**GIVEN TASK**.
Reproduce the portion of the music forum thread below from "## Hanafuda (Mar" up to and including "to death already.", without altering any wording or punctuation.

**PAGE**.
----------------------------------------
Maybe I would pick Koji Kondo and Nobuo Uematsu. They have both done a lot of really excellent soundtracks, and I can't think of any conventional non-game artists I wouldn't get sick of after a while.
But those I never get sick of, there's enough variety to them.


----------



## player594 (Mar 2, 2019)

Well I'm old school mostly. But love all types of music. But my choices would be Queen and Shinedown.


----------



## Mythical (Mar 2, 2019)

I generally only listen to random singles from various Indie bands. If I had to choose I guess it would be
Jon Sudano and The Marias, if Sudano Doesn't count then Nujabes


----------



## bodefuceta (Mar 2, 2019)

Hildegard von Bingen and Carlo Gesualdo.


----------



## Hanafuda (Mar 2, 2019)

I'm in an interesting predicament with this topic. I'm 51 years old, so a lot of the 'classic' selections you guys have been choosing were 'current' music for me once upon a time. Most anything from the 60's, 70's, 80's, 90's ... well I still love that music but I've heard it to death already. 

Also, I have no idea how many years I have left, but any more than 30 is being downright optimistic. I mean, could happen. Or I could drop dead tomorrow. So whatever 2 artists/groups I choose, I won't be stuck with them as long as most of you would be.
----------------------------------------
**GIVEN INFORMATION**.
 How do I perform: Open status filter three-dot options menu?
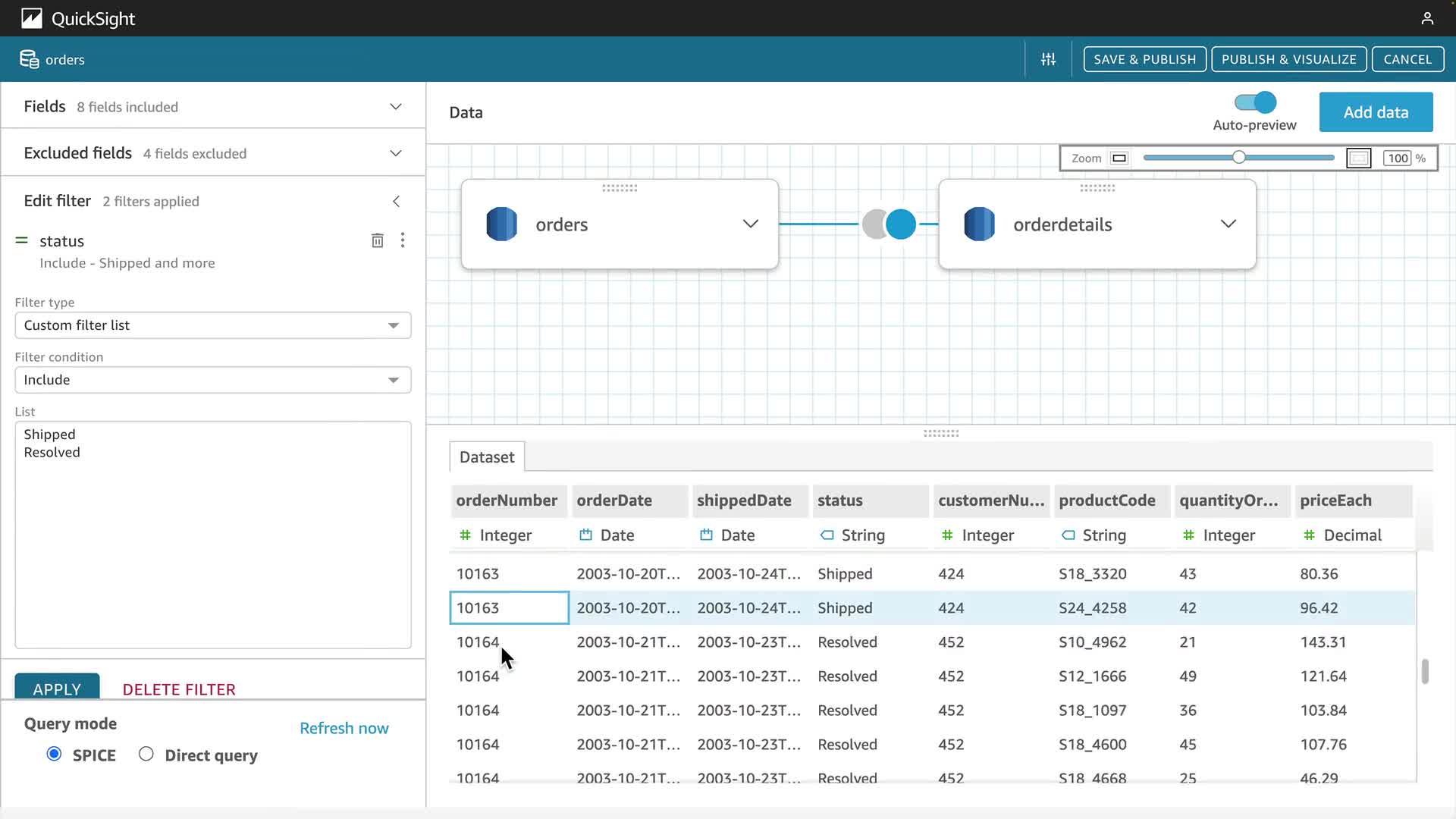403,240
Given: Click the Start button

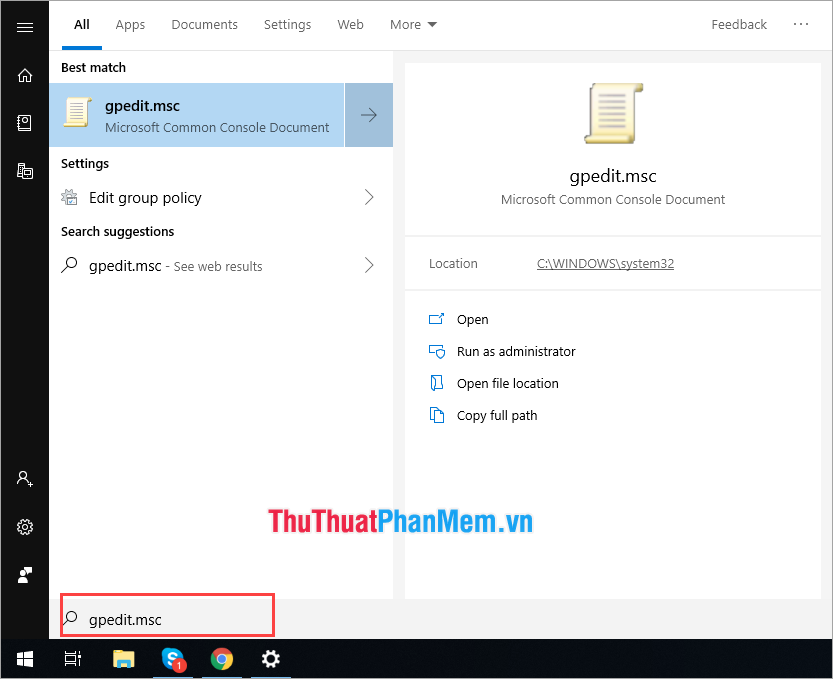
----------------------------------------
**ANSWER TO THIS EXERCISE**.
## Hanafuda (Mar 2, 2019)

I'm in an interesting predicament with this topic. I'm 51 years old, so a lot of the 'classic' selections you guys have been choosing were 'current' music for me once upon a time. Most anything from the 60's, 70's, 80's, 90's ... well I still love that music but I've heard it to death already.